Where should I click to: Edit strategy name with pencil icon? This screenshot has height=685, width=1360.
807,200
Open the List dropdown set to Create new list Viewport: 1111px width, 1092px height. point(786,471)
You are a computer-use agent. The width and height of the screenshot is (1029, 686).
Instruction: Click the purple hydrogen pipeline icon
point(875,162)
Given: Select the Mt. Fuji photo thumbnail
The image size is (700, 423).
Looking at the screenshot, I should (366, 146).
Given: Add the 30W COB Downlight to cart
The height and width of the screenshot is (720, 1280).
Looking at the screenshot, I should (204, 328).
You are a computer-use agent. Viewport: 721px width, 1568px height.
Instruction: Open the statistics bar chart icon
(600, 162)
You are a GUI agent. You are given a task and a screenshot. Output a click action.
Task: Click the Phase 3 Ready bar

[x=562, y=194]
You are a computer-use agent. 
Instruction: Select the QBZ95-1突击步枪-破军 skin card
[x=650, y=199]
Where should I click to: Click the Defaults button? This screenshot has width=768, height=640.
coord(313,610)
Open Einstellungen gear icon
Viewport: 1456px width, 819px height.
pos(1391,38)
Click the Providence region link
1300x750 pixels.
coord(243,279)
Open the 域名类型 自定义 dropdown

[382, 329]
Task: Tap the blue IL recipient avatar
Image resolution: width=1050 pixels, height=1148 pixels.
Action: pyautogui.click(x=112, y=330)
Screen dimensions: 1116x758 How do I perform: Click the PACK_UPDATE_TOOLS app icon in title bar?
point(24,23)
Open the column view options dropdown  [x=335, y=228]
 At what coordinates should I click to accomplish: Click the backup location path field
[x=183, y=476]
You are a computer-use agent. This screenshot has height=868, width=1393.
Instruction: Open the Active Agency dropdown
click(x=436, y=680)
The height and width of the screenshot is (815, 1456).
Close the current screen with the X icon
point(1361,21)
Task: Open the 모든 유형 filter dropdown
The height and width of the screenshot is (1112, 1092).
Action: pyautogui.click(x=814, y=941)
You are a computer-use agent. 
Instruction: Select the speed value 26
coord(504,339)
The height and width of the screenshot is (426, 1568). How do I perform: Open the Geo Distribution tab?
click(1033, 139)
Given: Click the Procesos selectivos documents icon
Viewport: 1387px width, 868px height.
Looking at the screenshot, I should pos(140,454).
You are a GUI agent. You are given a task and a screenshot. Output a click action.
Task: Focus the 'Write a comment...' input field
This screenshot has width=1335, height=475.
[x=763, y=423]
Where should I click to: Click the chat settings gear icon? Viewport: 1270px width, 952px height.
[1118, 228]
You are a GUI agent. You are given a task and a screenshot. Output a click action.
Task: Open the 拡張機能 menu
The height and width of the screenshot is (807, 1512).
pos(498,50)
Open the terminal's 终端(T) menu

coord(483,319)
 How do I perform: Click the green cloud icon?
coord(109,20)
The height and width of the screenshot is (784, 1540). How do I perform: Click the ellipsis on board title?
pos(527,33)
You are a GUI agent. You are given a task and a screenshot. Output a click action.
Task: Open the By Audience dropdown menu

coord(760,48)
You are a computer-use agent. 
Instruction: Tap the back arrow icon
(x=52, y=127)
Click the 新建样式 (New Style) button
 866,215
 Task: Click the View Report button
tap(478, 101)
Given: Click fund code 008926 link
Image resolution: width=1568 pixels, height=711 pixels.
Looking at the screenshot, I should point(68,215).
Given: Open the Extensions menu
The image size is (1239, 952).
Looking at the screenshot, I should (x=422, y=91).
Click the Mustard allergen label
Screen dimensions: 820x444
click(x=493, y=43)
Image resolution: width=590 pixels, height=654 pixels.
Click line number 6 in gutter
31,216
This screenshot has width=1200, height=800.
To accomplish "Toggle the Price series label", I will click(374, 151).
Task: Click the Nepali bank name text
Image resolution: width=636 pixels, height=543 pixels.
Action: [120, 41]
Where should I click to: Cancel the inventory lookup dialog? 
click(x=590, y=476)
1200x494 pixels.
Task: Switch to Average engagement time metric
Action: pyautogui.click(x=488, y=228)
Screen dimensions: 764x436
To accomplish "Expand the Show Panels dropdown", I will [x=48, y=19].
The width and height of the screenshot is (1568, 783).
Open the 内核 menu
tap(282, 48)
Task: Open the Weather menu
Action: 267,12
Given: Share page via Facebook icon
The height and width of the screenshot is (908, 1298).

* * * * *

What is required: Revise the records above so that each occurrence of "computer-use agent" becomes "desktop automation agent", and reproduce them otherwise unchanged.

Exercise response:
Where should I click to: Edit strategy name with pencil icon? This screenshot has height=685, width=1360.
807,200
Open the List dropdown set to Create new list Viewport: 1111px width, 1092px height. point(786,471)
You are a desktop automation agent. The width and height of the screenshot is (1029, 686).
Instruction: Click the purple hydrogen pipeline icon
point(875,162)
Given: Select the Mt. Fuji photo thumbnail
The image size is (700, 423).
Looking at the screenshot, I should (366, 146).
Given: Add the 30W COB Downlight to cart
The height and width of the screenshot is (720, 1280).
Looking at the screenshot, I should (204, 328).
You are a desktop automation agent. Viewport: 721px width, 1568px height.
Instruction: Open the statistics bar chart icon
(600, 162)
You are a GUI agent. You are given a task and a screenshot. Output a click action.
Task: Click the Phase 3 Ready bar

[x=562, y=194]
You are a desktop automation agent. 
Instruction: Select the QBZ95-1突击步枪-破军 skin card
[x=650, y=199]
Where should I click to: Click the Defaults button? This screenshot has width=768, height=640.
coord(313,610)
Open Einstellungen gear icon
Viewport: 1456px width, 819px height.
pos(1391,38)
Click the Providence region link
1300x750 pixels.
coord(243,279)
Open the 域名类型 自定义 dropdown

[382, 329]
Task: Tap the blue IL recipient avatar
Image resolution: width=1050 pixels, height=1148 pixels.
Action: pyautogui.click(x=112, y=330)
Screen dimensions: 1116x758 How do I perform: Click the PACK_UPDATE_TOOLS app icon in title bar?
point(24,23)
Open the column view options dropdown  [x=335, y=228]
 At what coordinates should I click to accomplish: Click the backup location path field
[x=183, y=476]
You are a desktop automation agent. This screenshot has height=868, width=1393.
Instruction: Open the Active Agency dropdown
click(x=436, y=680)
The height and width of the screenshot is (815, 1456).
Close the current screen with the X icon
point(1361,21)
Task: Open the 모든 유형 filter dropdown
The height and width of the screenshot is (1112, 1092).
Action: pyautogui.click(x=814, y=941)
You are a desktop automation agent. 
Instruction: Select the speed value 26
coord(504,339)
The height and width of the screenshot is (426, 1568). How do I perform: Open the Geo Distribution tab?
click(1033, 139)
Given: Click the Procesos selectivos documents icon
Viewport: 1387px width, 868px height.
Looking at the screenshot, I should pos(140,454).
You are a GUI agent. You are given a task and a screenshot. Output a click action.
Task: Focus the 'Write a comment...' input field
This screenshot has width=1335, height=475.
[x=763, y=423]
Where should I click to: Click the chat settings gear icon? Viewport: 1270px width, 952px height.
[1118, 228]
You are a GUI agent. You are given a task and a screenshot. Output a click action.
Task: Open the 拡張機能 menu
The height and width of the screenshot is (807, 1512).
pos(498,50)
Open the terminal's 终端(T) menu

coord(483,319)
 How do I perform: Click the green cloud icon?
coord(109,20)
The height and width of the screenshot is (784, 1540). How do I perform: Click the ellipsis on board title?
pos(527,33)
You are a GUI agent. You are given a task and a screenshot. Output a click action.
Task: Open the By Audience dropdown menu

coord(760,48)
You are a desktop automation agent. 
Instruction: Tap the back arrow icon
(x=52, y=127)
Click the 新建样式 (New Style) button
 866,215
 Task: Click the View Report button
tap(478, 101)
Given: Click fund code 008926 link
Image resolution: width=1568 pixels, height=711 pixels.
Looking at the screenshot, I should point(68,215).
Given: Open the Extensions menu
The image size is (1239, 952).
Looking at the screenshot, I should (x=422, y=91).
Click the Mustard allergen label
Screen dimensions: 820x444
click(x=493, y=43)
Image resolution: width=590 pixels, height=654 pixels.
Click line number 6 in gutter
31,216
This screenshot has width=1200, height=800.
To accomplish "Toggle the Price series label", I will click(374, 151).
Task: Click the Nepali bank name text
Image resolution: width=636 pixels, height=543 pixels.
Action: [120, 41]
Where should I click to: Cancel the inventory lookup dialog? 
click(x=590, y=476)
1200x494 pixels.
Task: Switch to Average engagement time metric
Action: pyautogui.click(x=488, y=228)
Screen dimensions: 764x436
To accomplish "Expand the Show Panels dropdown", I will [x=48, y=19].
The width and height of the screenshot is (1568, 783).
Open the 内核 menu
tap(282, 48)
Task: Open the Weather menu
Action: 267,12
Given: Share page via Facebook icon
The height and width of the screenshot is (908, 1298).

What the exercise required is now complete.